6146 | Abisso Amore quanto Latte
Nomi e numeri catastali
Nome principale: Abisso Amore quanto Latte
Numero catasto: 6146
Numero catasto locale: 3533FR
Numero totale ingressi: 2
Ingresso principale
Data esecuzione posizione: 01/01/2007
Affidabilità posizione: Corretto
Presenza targhetta: No
Area geografica: Alpi Giulie
Comune: Chiusaforte
Area provinciale: Udine
Metodo rilevamento: STRUMENTALE -> GPS
Lat. WGS84: 46,37905526
Lon. WGS84: 13,50106252
Est RDN2008/UTM 33N: 384729.541
Nord RDN2008/UTM 33N: 5137256.195
Quota ingresso (s.l.m.): 2010 m
Caratteristiche
Sviluppo planimetrico: 852 m
Profondità: 740 m
Dislivello totale: 740 m
Quota fondo: 1270 m
Breve descrizione del percorso d'accesso
Da Sella Nevea si segue il sentiero 636 e raggiunto il bivio, si continua in direzione del Bivacco Modonutti - Savoia. Arrivati in corrispondenza della grande depressione che si estende sulla destra, tra la Forca del Poviz ed il Monte Cergnala, ci si deve addentrare tra i karren, allontanandosi dal sentiero per circa 200m, proprio tra la fine di un'enorme placca inclinata ed una vallecola attraversata da una lunga frattura. Qui, alla base di un enorme blocco si apre l'ingresso della cavità, caratterizzato da un ponte naturale.

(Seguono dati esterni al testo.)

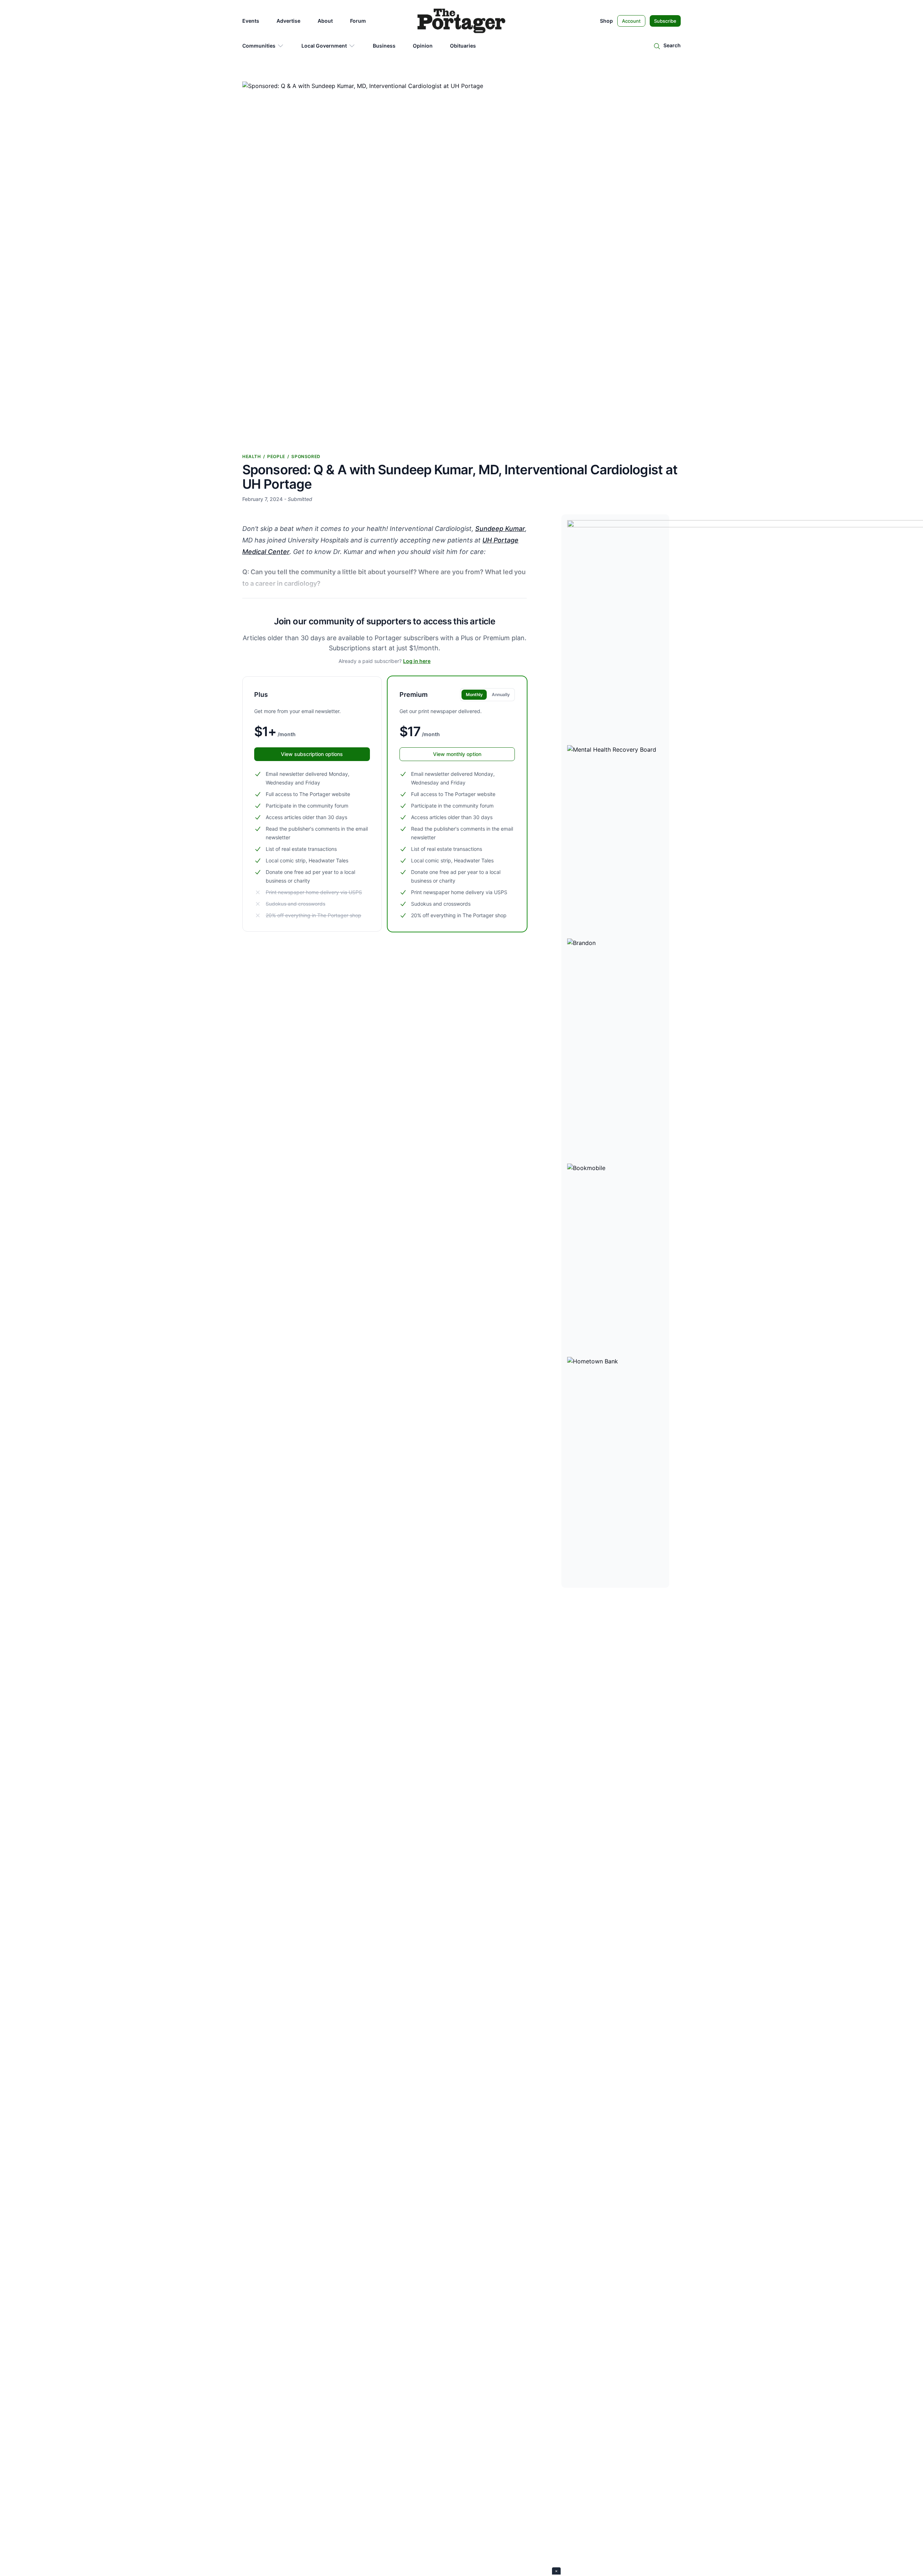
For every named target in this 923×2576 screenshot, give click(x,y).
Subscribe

Descrizione dei vani interni della cavità
L'abisso ha due pozzi d'accesso che confluiscono in una saletta inclinata dove una fessura porta in un canyon sfondato, intervallato da pozzetti, concluso da un bel pozzo di 53m, a campana, che termina in una sala. Tra i blocchi di frana sul lato Est della sala, una strettoia conduce in una breve condottina, seguita da una seconda strettoia e da un'arrampicata di circa 5m che porta all'imbocco del dell'enorme pozzo di 293m. La discesa di questa verticale è intervallata da numerosi terrazzi, tra i quali uno molto grande dopo circa 150m. La cavità continua con una serie di pozzi, sempre tutti molto ampi, ai quali segue un meandro, dopo il quale continua la serie dei pozzi, l'ultimo dei quali è profondo 60m. Alla base di quest'ultimo la grotta si divide in due rami. Il primo si biforca a sua volta e da una parte si conclude con un tratto allagato (sifone?), dall'altra con un pozzo di 20m che chiude nella ghiaia (-605).
Tornando al pozzo di 60m, è possibile con un pendolo, raggiungere un terrazzo e scendendo per circa 20m, traversare sulla destra, in corrispondenza di una finestra, per imboccare così, un lunghissimo meandro, intervallato da pozzi, fino ad una sala. Qui, dopo aver attraversato uno sfondamento cieco, si risale una frana nella quale un passaggio permette di riprendere il meandro principale. La discesa continua con dei pozzetti e quindi si risale per una decina di metri in una condotta freatica che porta di nuovo sul meandro, il quale, in questa zona, ha le pareti coperte di fango. Al suo termine si apre un pozzo di 60m, alla cui base un corto meandro dà su un P35. Dalla base, dopo un traverso in artificiale, si affronta un'aerea traversata che porta ad imboccare l'ultimo pozzo della grotta, di 45m, caratterizzato da un enorme specchio di faglia. Il fondo della cavità è costituito da una grande sala dal suolo in forte pendenza sormontata da un enorme camino. Nella sua parte alta è possibile scendere tra i blocchi di frana ma il proseguimento diventa ben presto impraticabile.